6. Болезненная красотаЧахоточный больной знал, что он не такой, как другие, он исключение, и чем больше опасность, чем ближе смерть, тем более его избранность, аристократичность, хрупкость и чувствительность. В его личности сроднились таинственная красота с внутренне обреченностью[155]. Больной завораживал свое неземной, эфирной, прозрачной, тающей хрупкостью и бледностью. Так, медик Пауль Фердинанд Штрасман в 1922 году описывал чахоточную «привлекательность посредством… внешней соблазнительности: хрупкие цвета, румяные щеки, так называемые «кладбищенские розы»[156].
Чахотка создала собственный идеал красоты. В первой половине XIX века болезненность и телесная хрупкость стали модой[157]. Сьюзен Зонтаг называет туберкулез и вовсе «гламурной болезнью»[158].
«Шопен заболел туберкулезом в то время, когда крепкое здоровье было не в моде, — писал композитор Камиль Сен-Санс в 1913 году, — в моде была бледность и изможденность. Княгиня Бельджойозо (одна из самых известных femmes fatales своего времени) прогуливалась по бульварам, бледная как сама смерть»[159]. Она была законодательницей чахоточной моды. Богемный Теофиль Готье в молодости «не мог считать поэтом никого, кто весил бы более 99 фунтов[160]»[161].
О красоте и значимости, которыми наделяет больного чахотка, упоминали известные больные XIX века.
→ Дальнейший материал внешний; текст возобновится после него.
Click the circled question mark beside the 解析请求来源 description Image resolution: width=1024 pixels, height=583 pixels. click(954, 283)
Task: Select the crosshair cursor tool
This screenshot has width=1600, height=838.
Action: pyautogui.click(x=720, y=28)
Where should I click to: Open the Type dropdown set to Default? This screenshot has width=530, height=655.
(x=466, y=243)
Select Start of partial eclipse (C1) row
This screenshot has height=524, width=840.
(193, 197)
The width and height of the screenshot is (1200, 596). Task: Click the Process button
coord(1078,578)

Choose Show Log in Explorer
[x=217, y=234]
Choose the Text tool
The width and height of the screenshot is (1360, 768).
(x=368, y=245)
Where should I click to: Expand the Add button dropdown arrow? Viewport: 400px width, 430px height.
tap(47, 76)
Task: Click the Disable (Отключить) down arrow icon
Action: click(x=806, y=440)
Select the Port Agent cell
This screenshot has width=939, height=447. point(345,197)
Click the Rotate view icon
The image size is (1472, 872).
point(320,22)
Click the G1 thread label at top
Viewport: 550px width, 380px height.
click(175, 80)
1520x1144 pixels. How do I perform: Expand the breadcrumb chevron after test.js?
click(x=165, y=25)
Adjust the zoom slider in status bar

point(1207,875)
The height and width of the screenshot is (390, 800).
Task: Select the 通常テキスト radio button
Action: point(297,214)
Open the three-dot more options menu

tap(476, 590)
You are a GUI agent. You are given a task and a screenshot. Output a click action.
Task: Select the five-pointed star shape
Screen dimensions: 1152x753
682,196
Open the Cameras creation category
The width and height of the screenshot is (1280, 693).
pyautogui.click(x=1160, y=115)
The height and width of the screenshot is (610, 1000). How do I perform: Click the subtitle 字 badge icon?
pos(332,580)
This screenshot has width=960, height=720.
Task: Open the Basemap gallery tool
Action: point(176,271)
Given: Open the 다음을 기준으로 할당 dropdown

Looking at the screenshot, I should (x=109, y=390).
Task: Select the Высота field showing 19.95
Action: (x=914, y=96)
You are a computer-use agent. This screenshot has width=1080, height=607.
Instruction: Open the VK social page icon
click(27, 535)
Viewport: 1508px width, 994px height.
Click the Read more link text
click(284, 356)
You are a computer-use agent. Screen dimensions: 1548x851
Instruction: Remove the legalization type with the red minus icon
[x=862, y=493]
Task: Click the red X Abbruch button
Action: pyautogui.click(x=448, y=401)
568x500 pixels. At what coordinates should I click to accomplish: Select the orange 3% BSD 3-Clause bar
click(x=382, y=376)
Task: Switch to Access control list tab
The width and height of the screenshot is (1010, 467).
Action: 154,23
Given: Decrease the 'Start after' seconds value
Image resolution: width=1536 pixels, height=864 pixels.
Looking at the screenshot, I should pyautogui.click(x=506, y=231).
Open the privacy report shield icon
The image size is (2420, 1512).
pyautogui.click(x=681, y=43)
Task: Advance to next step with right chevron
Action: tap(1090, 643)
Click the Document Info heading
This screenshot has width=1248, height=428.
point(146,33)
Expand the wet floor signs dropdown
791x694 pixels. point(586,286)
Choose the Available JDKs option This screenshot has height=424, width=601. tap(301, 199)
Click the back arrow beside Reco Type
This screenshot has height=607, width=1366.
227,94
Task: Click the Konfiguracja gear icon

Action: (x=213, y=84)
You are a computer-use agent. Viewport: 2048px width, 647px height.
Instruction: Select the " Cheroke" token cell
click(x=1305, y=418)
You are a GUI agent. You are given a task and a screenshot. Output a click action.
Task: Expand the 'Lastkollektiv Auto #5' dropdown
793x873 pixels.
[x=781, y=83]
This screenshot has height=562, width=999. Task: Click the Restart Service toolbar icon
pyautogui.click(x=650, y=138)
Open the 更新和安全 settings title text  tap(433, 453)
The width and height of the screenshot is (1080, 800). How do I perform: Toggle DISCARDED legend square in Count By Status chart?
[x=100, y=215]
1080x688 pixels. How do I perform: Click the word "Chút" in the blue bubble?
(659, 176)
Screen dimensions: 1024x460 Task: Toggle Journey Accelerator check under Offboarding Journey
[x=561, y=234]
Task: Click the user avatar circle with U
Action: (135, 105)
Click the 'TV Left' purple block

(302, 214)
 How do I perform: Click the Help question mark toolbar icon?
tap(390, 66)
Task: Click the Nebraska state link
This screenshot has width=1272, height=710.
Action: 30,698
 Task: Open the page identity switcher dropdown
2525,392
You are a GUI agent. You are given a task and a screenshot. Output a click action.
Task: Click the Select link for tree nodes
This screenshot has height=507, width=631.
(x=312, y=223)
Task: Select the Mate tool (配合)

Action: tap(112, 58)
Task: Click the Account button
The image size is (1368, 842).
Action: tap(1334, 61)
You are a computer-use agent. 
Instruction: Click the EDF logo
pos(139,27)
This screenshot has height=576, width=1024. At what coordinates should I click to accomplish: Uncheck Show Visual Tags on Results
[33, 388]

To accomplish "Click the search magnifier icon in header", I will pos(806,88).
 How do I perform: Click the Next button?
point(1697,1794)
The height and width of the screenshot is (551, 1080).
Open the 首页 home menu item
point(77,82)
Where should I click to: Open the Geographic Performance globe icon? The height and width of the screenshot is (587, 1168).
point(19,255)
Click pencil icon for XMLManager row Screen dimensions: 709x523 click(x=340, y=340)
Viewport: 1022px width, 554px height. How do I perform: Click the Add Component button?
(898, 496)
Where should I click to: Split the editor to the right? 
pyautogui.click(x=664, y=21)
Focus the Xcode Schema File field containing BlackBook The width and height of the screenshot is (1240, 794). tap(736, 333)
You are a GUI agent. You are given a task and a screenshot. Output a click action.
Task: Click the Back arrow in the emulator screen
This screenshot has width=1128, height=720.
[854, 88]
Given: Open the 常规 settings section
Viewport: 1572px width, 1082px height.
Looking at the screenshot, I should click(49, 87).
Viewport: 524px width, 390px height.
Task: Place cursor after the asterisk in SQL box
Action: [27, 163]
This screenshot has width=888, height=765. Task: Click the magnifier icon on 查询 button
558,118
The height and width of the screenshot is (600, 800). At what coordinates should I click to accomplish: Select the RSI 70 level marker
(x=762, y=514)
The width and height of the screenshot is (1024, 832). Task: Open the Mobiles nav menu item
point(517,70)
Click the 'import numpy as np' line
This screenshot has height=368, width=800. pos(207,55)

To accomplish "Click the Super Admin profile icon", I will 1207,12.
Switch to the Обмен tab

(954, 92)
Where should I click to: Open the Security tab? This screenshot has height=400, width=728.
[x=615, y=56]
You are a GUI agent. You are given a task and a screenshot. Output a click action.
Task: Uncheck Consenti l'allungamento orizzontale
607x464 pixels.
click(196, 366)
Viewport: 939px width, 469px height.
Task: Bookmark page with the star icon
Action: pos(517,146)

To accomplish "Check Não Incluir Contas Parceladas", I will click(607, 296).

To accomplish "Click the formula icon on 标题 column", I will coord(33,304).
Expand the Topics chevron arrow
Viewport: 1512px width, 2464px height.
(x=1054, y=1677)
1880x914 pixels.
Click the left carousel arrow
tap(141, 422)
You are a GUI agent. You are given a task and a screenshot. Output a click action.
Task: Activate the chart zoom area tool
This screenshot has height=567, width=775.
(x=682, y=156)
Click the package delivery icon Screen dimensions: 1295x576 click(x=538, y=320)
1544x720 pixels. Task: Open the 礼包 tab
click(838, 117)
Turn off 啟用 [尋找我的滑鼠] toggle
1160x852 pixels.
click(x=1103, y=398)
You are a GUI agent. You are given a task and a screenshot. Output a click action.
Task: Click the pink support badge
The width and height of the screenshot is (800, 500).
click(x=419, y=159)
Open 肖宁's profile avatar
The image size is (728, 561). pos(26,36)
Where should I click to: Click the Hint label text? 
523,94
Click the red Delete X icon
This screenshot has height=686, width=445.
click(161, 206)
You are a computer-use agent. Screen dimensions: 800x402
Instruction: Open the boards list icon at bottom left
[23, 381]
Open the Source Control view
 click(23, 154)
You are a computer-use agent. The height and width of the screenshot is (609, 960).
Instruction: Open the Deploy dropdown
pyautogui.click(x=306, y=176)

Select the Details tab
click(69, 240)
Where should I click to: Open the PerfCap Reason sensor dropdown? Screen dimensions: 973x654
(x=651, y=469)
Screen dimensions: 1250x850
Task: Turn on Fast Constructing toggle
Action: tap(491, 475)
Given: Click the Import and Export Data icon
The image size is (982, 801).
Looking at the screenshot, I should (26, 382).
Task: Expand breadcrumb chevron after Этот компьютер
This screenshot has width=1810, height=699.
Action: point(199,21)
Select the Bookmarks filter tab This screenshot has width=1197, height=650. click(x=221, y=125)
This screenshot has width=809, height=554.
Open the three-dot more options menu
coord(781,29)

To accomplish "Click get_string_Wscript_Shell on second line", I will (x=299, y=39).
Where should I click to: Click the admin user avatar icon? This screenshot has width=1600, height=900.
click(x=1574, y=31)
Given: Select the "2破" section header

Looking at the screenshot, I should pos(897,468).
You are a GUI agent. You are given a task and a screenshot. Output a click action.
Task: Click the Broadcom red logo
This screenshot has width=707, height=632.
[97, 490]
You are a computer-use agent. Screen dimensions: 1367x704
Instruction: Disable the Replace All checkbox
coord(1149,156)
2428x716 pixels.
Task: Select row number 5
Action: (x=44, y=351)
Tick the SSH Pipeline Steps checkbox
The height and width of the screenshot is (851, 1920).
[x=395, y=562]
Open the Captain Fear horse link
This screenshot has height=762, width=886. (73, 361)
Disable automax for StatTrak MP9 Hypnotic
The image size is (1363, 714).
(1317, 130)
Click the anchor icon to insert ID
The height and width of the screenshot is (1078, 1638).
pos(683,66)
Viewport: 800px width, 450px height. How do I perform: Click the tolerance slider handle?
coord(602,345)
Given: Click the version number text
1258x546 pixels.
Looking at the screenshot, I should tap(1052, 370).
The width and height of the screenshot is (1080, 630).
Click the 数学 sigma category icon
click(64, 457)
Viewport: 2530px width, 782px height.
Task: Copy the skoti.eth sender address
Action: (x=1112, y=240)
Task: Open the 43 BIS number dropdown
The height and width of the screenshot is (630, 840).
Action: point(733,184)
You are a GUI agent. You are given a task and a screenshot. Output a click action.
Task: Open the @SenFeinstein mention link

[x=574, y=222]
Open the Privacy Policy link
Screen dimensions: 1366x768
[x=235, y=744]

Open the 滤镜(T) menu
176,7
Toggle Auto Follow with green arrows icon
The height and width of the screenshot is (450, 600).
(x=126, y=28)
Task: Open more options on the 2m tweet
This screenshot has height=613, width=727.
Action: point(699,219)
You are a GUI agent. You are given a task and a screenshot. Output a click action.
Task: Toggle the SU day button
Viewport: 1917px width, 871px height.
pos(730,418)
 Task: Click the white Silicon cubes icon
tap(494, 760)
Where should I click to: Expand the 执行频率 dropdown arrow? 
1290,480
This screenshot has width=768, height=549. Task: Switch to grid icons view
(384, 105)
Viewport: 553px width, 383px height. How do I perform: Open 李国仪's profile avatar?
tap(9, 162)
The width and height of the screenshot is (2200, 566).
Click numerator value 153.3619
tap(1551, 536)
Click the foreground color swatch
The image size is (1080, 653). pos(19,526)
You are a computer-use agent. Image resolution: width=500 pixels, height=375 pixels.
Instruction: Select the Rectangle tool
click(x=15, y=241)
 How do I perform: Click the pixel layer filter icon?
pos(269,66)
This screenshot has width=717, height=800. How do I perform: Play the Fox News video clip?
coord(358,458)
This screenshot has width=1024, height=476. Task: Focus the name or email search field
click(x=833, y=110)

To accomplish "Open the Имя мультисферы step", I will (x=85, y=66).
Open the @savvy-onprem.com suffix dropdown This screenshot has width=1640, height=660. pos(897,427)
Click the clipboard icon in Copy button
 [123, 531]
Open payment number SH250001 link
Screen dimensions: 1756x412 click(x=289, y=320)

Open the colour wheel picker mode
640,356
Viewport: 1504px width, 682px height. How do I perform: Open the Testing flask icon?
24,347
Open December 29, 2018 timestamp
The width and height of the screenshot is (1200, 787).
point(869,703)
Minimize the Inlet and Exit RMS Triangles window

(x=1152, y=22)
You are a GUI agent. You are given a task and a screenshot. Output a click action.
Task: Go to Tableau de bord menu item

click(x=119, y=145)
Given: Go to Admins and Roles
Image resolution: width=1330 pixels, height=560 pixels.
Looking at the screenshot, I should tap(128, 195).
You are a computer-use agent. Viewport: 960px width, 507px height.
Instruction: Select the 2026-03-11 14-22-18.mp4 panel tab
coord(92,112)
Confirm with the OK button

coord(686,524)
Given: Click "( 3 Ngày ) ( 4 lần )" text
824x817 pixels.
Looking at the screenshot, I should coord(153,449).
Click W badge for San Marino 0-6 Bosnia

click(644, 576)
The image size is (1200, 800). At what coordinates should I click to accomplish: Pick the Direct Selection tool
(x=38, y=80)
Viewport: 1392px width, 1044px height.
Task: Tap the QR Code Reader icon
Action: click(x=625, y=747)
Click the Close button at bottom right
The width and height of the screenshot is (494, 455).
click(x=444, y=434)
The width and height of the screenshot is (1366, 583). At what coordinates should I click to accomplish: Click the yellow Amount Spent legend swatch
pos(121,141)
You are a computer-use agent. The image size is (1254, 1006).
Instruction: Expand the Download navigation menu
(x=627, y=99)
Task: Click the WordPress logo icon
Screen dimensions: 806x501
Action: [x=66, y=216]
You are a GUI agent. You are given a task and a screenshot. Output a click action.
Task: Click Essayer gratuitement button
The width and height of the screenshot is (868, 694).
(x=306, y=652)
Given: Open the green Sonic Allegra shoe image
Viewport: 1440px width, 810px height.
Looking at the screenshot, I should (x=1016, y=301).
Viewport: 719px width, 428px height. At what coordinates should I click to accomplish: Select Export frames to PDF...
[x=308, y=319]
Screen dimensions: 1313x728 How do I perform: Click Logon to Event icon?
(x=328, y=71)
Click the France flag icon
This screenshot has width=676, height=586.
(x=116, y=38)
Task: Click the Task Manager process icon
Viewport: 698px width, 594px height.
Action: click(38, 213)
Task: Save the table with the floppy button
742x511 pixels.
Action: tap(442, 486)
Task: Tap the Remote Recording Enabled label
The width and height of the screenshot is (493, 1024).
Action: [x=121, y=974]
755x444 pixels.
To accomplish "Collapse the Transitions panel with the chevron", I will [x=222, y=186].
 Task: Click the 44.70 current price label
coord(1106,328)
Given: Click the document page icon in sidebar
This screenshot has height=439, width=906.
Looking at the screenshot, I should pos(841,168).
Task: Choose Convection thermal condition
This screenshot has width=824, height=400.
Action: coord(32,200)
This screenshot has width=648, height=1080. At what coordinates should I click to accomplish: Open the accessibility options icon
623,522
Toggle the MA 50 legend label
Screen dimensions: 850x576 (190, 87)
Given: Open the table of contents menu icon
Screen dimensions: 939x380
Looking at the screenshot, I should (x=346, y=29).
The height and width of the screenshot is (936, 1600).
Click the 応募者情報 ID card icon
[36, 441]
Людвиг Тик так описывал своего друга Новалиса: он был «высок, строен, с изящными манерами, с ясными блестящими карими глазами, а оттенок его лица, особенно одухотворенный лоб, казались почти прозрачными»[162]. На очень популярной поздней гравюре 1845 года облик Новалиса становится почти девическим, он изображен юношей с по-детски мечтательным взглядом[163].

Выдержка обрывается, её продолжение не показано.